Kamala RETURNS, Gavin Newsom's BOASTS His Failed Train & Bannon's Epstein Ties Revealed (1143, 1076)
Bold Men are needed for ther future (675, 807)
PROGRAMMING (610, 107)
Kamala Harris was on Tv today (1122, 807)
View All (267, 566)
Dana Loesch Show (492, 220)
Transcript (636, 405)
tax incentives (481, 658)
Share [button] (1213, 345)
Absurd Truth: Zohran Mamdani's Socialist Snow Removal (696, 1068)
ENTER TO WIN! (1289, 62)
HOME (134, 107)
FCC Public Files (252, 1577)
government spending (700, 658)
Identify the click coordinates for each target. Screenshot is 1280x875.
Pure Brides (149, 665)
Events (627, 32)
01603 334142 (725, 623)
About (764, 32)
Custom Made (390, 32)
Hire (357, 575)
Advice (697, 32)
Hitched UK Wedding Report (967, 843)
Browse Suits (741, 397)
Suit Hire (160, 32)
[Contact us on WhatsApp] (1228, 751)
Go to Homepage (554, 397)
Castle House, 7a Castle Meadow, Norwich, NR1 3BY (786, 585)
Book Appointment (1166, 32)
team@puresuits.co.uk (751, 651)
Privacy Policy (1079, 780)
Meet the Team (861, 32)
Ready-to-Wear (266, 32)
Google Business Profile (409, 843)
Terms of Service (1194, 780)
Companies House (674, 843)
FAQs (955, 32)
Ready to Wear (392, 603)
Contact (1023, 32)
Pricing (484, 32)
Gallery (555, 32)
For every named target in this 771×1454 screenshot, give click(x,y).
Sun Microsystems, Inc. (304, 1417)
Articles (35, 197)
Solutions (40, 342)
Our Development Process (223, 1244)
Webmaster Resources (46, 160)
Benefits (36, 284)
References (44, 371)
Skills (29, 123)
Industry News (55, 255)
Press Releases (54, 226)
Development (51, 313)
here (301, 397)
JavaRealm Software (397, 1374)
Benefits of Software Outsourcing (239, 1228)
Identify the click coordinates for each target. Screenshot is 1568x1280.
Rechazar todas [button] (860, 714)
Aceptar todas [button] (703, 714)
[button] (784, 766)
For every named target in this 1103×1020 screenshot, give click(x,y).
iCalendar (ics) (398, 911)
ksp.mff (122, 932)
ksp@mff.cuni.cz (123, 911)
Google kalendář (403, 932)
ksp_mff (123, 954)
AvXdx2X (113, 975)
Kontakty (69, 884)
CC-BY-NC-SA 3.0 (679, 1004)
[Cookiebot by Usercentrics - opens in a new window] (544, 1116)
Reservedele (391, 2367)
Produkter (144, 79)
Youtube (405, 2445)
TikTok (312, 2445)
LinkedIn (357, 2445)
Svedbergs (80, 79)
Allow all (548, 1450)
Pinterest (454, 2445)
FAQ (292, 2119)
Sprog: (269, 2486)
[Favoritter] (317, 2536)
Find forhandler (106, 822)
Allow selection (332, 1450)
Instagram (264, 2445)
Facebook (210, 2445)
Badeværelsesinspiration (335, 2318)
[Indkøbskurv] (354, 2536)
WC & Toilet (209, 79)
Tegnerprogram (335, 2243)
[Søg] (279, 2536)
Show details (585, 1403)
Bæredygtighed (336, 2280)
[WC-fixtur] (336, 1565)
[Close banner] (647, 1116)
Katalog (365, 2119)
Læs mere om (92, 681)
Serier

Exercise description> Format the entries, from the first line through the line containing "JavaRealm Software (397, 1374)", as a JSON list of strings with one string per line and no blank lines.

Task response>
[
  "Kamala RETURNS, Gavin Newsom's BOASTS His Failed Train & Bannon's Epstein Ties Revealed (1143, 1076)",
  "Bold Men are needed for ther future (675, 807)",
  "PROGRAMMING (610, 107)",
  "Kamala Harris was on Tv today (1122, 807)",
  "View All (267, 566)",
  "Dana Loesch Show (492, 220)",
  "Transcript (636, 405)",
  "tax incentives (481, 658)",
  "Share [button] (1213, 345)",
  "Absurd Truth: Zohran Mamdani's Socialist Snow Removal (696, 1068)",
  "ENTER TO WIN! (1289, 62)",
  "HOME (134, 107)",
  "FCC Public Files (252, 1577)",
  "government spending (700, 658)",
  "Identify the click coordinates for each target. Screenshot is 1280x875.",
  "Pure Brides (149, 665)",
  "Events (627, 32)",
  "01603 334142 (725, 623)",
  "About (764, 32)",
  "Custom Made (390, 32)",
  "Hire (357, 575)",
  "Advice (697, 32)",
  "Hitched UK Wedding Report (967, 843)",
  "Browse Suits (741, 397)",
  "Suit Hire (160, 32)",
  "[Contact us on WhatsApp] (1228, 751)",
  "Go to Homepage (554, 397)",
  "Castle House, 7a Castle Meadow, Norwich, NR1 3BY (786, 585)",
  "Book Appointment (1166, 32)",
  "team@puresuits.co.uk (751, 651)",
  "Privacy Policy (1079, 780)",
  "Meet the Team (861, 32)",
  "Ready-to-Wear (266, 32)",
  "Google Business Profile (409, 843)",
  "Terms of Service (1194, 780)",
  "Companies House (674, 843)",
  "FAQs (955, 32)",
  "Ready to Wear (392, 603)",
  "Contact (1023, 32)",
  "Pricing (484, 32)",
  "Gallery (555, 32)",
  "For every named target in this 771×1454 screenshot, give click(x,y).",
  "Sun Microsystems, Inc. (304, 1417)",
  "Articles (35, 197)",
  "Solutions (40, 342)",
  "Our Development Process (223, 1244)",
  "Webmaster Resources (46, 160)",
  "Benefits (36, 284)",
  "References (44, 371)",
  "Skills (29, 123)",
  "Industry News (55, 255)",
  "Press Releases (54, 226)",
  "Development (51, 313)",
  "here (301, 397)",
  "JavaRealm Software (397, 1374)"
]